• _Work task_: Copy the data exactly, pictures aside.
*** Supplied material
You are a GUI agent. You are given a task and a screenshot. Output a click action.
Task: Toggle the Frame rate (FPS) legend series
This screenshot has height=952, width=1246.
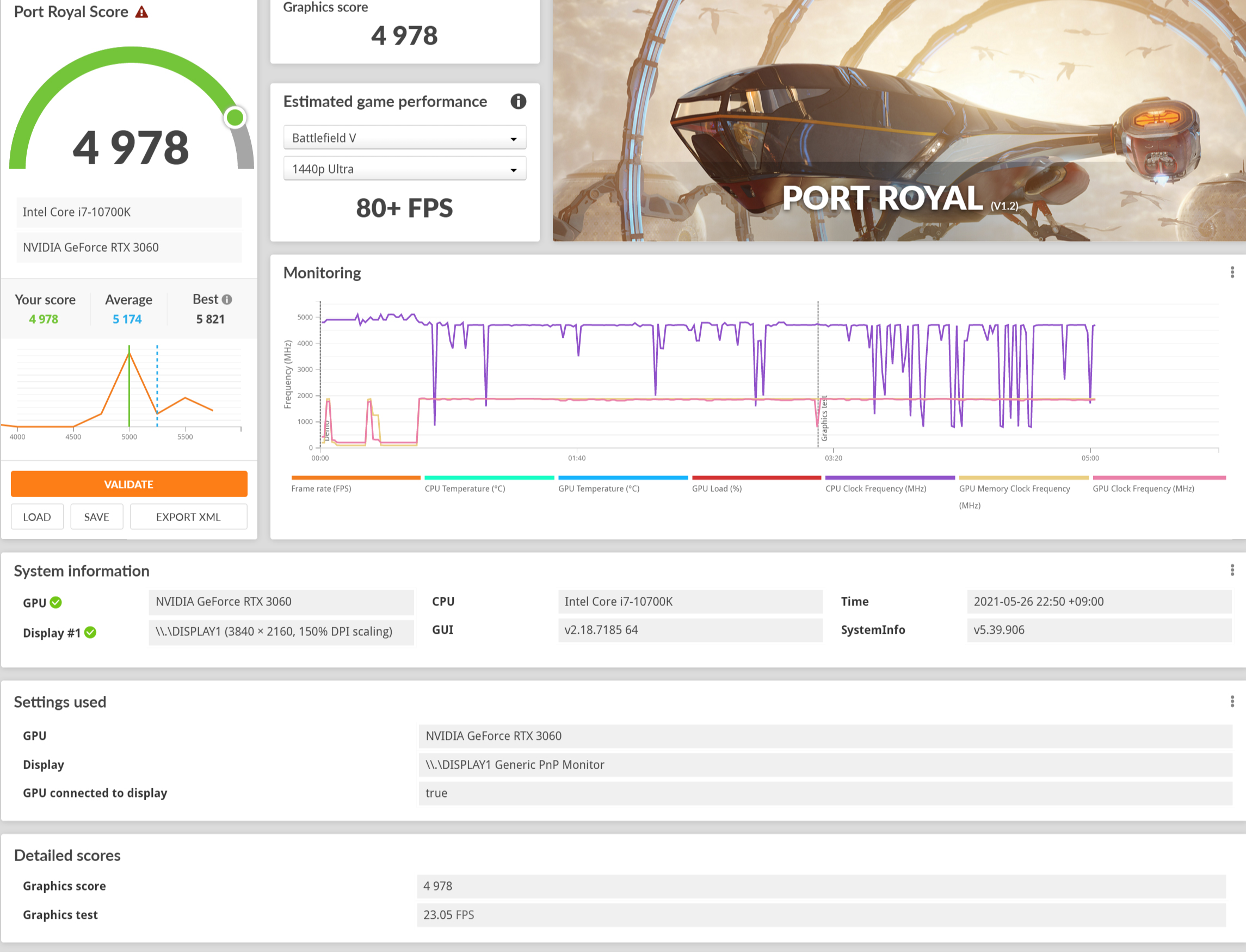321,488
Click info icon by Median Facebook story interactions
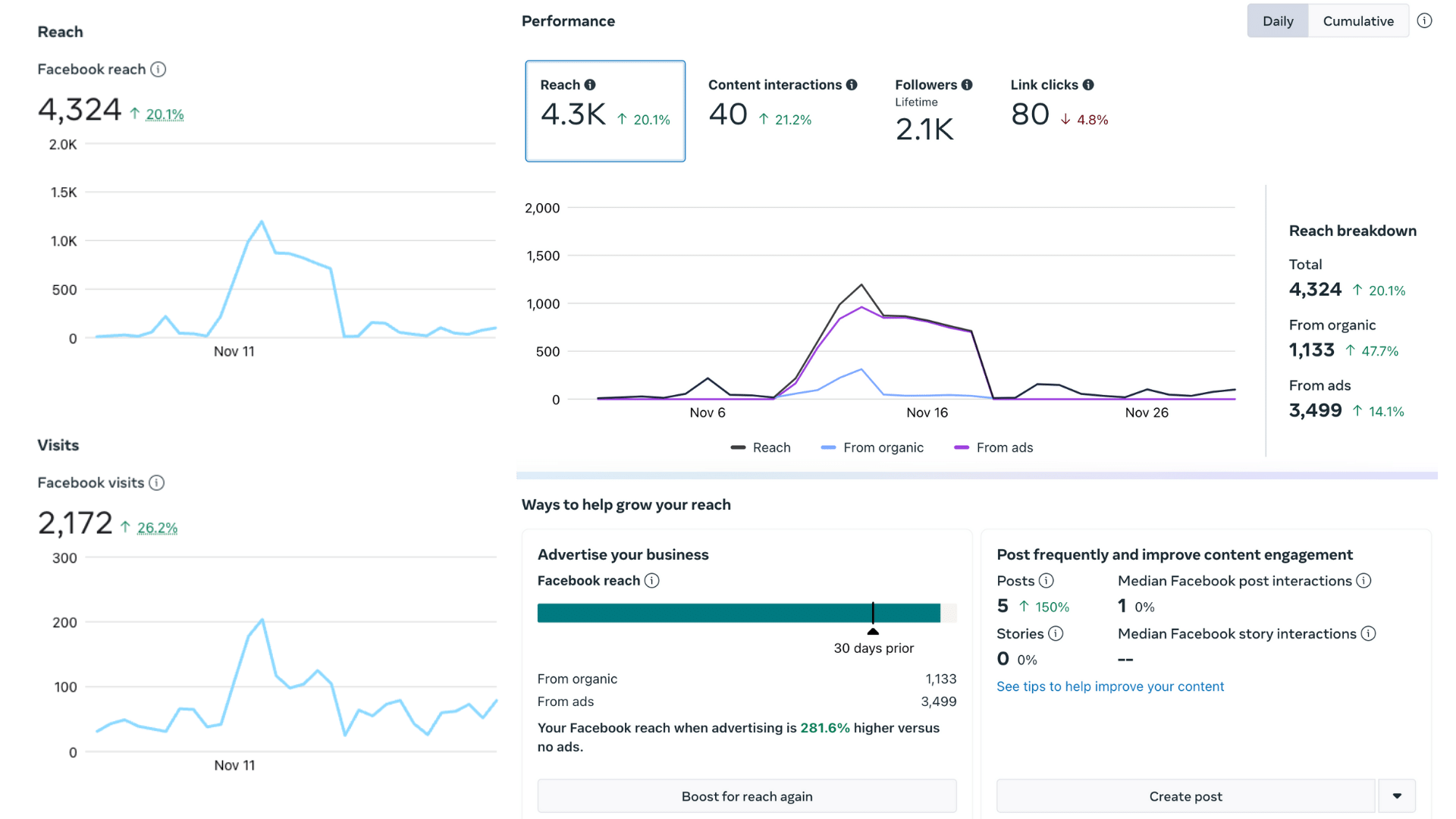Screen dimensions: 1456x819 [x=1368, y=634]
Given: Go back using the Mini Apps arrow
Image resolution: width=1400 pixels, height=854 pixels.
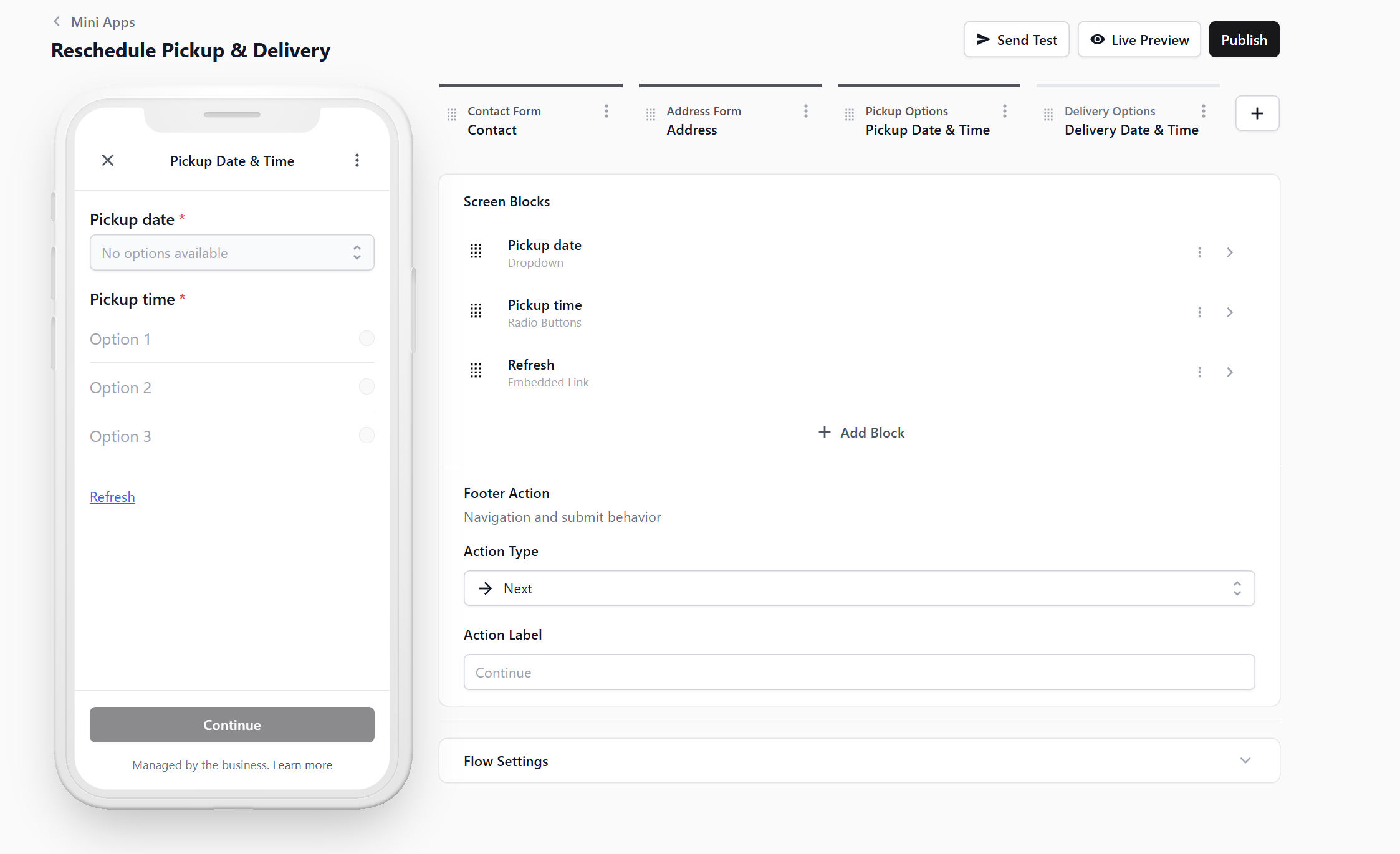Looking at the screenshot, I should point(57,22).
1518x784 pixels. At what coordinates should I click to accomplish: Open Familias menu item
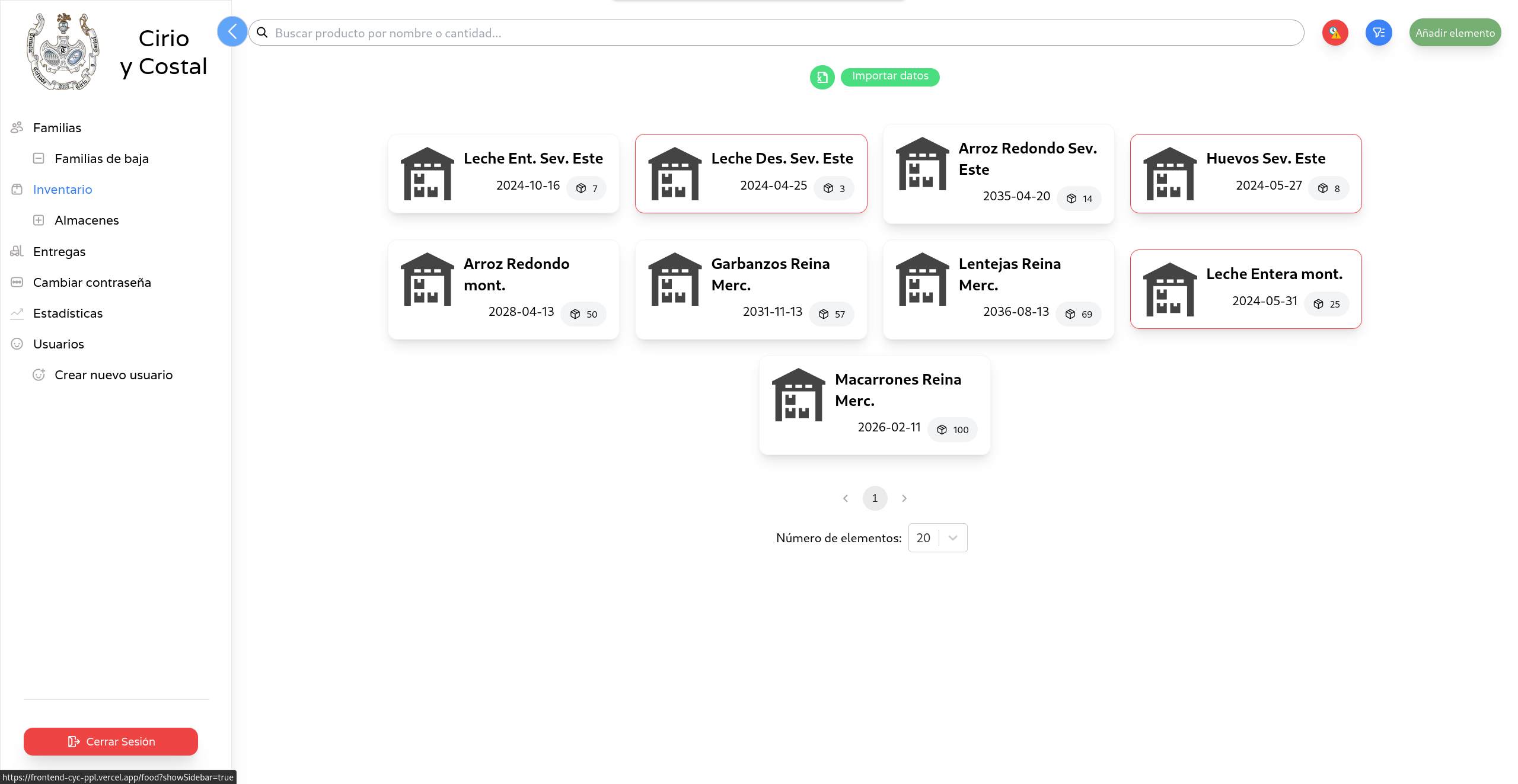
******
• _Task solution_:
You are a GUI agent. You are given a task and a screenshot. Output a click action.
Task: Toggle the Frame rate (FPS) legend series
This screenshot has height=952, width=1246.
321,488
Click info icon by Median Facebook story interactions
Screen dimensions: 1456x819 [x=1368, y=634]
Given: Go back using the Mini Apps arrow
Image resolution: width=1400 pixels, height=854 pixels.
Looking at the screenshot, I should point(57,22).
1518x784 pixels. At what coordinates should I click to accomplish: Open Familias menu item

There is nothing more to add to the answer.